GOAL OF THE EXERCISE
Return the whole listing exactly as it stands.

[Start of section]

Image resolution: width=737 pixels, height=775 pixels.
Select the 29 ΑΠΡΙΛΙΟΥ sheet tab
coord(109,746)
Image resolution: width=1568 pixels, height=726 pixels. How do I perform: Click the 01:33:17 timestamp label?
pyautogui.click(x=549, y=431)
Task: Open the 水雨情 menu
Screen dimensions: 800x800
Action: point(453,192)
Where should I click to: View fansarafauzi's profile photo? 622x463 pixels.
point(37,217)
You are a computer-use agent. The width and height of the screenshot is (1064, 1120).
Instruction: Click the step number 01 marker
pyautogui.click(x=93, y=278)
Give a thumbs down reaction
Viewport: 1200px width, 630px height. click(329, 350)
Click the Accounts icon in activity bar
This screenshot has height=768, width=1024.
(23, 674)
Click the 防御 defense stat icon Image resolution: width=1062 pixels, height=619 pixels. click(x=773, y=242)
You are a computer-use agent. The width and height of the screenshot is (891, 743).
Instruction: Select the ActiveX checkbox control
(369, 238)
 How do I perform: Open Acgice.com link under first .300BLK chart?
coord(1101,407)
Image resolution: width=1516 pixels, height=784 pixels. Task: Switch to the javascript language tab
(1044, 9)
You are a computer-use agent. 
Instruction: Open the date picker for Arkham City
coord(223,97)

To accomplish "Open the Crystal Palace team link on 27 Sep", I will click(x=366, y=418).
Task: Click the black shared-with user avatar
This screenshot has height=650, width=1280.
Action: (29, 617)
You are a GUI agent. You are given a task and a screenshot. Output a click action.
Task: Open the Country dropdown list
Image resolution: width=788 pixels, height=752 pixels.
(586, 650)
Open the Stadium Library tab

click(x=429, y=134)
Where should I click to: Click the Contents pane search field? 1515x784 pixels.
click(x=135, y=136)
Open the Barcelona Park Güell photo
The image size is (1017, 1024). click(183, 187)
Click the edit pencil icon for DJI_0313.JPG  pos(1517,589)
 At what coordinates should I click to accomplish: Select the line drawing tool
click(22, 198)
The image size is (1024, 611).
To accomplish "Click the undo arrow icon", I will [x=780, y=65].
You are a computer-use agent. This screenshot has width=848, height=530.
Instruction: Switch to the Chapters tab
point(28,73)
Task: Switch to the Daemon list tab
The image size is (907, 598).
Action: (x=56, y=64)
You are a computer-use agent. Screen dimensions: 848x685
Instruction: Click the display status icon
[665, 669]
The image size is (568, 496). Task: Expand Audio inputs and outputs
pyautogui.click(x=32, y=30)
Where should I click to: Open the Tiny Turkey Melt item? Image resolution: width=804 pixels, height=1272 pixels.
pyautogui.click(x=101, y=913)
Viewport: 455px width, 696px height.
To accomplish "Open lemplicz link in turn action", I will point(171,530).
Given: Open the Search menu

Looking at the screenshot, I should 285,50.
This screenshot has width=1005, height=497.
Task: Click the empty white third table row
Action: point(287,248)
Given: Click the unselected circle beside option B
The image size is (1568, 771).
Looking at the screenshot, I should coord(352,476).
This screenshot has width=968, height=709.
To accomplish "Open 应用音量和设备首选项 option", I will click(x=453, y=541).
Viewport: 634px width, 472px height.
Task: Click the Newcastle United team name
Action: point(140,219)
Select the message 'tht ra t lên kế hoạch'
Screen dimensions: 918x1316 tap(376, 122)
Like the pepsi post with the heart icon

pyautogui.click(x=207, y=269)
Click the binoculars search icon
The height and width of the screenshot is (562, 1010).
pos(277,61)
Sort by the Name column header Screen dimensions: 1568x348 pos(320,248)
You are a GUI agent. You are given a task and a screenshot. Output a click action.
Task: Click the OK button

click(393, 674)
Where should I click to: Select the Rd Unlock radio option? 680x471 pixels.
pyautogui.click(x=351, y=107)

[End of section]

EXERCISE OUTPUT
Image resolution: width=737 pixels, height=775 pixels.
Select the 29 ΑΠΡΙΛΙΟΥ sheet tab
coord(109,746)
Image resolution: width=1568 pixels, height=726 pixels. How do I perform: Click the 01:33:17 timestamp label?
pyautogui.click(x=549, y=431)
Task: Open the 水雨情 menu
Screen dimensions: 800x800
Action: point(453,192)
Where should I click to: View fansarafauzi's profile photo? 622x463 pixels.
point(37,217)
You are a computer-use agent. The width and height of the screenshot is (1064, 1120).
Instruction: Click the step number 01 marker
pyautogui.click(x=93, y=278)
Give a thumbs down reaction
Viewport: 1200px width, 630px height. click(329, 350)
Click the Accounts icon in activity bar
This screenshot has height=768, width=1024.
(23, 674)
Click the 防御 defense stat icon Image resolution: width=1062 pixels, height=619 pixels. click(x=773, y=242)
You are a computer-use agent. The width and height of the screenshot is (891, 743).
Instruction: Select the ActiveX checkbox control
(369, 238)
 How do I perform: Open Acgice.com link under first .300BLK chart?
coord(1101,407)
Image resolution: width=1516 pixels, height=784 pixels. Task: Switch to the javascript language tab
(1044, 9)
You are a computer-use agent. 
Instruction: Open the date picker for Arkham City
coord(223,97)

To accomplish "Open the Crystal Palace team link on 27 Sep", I will click(x=366, y=418).
Task: Click the black shared-with user avatar
This screenshot has height=650, width=1280.
Action: (29, 617)
You are a GUI agent. You are given a task and a screenshot. Output a click action.
Task: Open the Country dropdown list
Image resolution: width=788 pixels, height=752 pixels.
(586, 650)
Open the Stadium Library tab

click(x=429, y=134)
Where should I click to: Click the Contents pane search field? 1515x784 pixels.
click(x=135, y=136)
Open the Barcelona Park Güell photo
The image size is (1017, 1024). click(183, 187)
Click the edit pencil icon for DJI_0313.JPG  pos(1517,589)
 At what coordinates should I click to accomplish: Select the line drawing tool
click(22, 198)
The image size is (1024, 611).
To accomplish "Click the undo arrow icon", I will [x=780, y=65].
You are a computer-use agent. This screenshot has width=848, height=530.
Instruction: Switch to the Chapters tab
point(28,73)
Task: Switch to the Daemon list tab
The image size is (907, 598).
Action: (x=56, y=64)
You are a computer-use agent. Screen dimensions: 848x685
Instruction: Click the display status icon
[665, 669]
The image size is (568, 496). Task: Expand Audio inputs and outputs
pyautogui.click(x=32, y=30)
Where should I click to: Open the Tiny Turkey Melt item? Image resolution: width=804 pixels, height=1272 pixels.
pyautogui.click(x=101, y=913)
Viewport: 455px width, 696px height.
To accomplish "Open lemplicz link in turn action", I will point(171,530).
Given: Open the Search menu

Looking at the screenshot, I should 285,50.
This screenshot has width=1005, height=497.
Task: Click the empty white third table row
Action: point(287,248)
Given: Click the unselected circle beside option B
The image size is (1568, 771).
Looking at the screenshot, I should coord(352,476).
This screenshot has width=968, height=709.
To accomplish "Open 应用音量和设备首选项 option", I will click(x=453, y=541).
Viewport: 634px width, 472px height.
Task: Click the Newcastle United team name
Action: point(140,219)
Select the message 'tht ra t lên kế hoạch'
Screen dimensions: 918x1316 tap(376, 122)
Like the pepsi post with the heart icon

pyautogui.click(x=207, y=269)
Click the binoculars search icon
The height and width of the screenshot is (562, 1010).
pos(277,61)
Sort by the Name column header Screen dimensions: 1568x348 pos(320,248)
You are a GUI agent. You are given a task and a screenshot. Output a click action.
Task: Click the OK button

click(393, 674)
Where should I click to: Select the Rd Unlock radio option? 680x471 pixels.
pyautogui.click(x=351, y=107)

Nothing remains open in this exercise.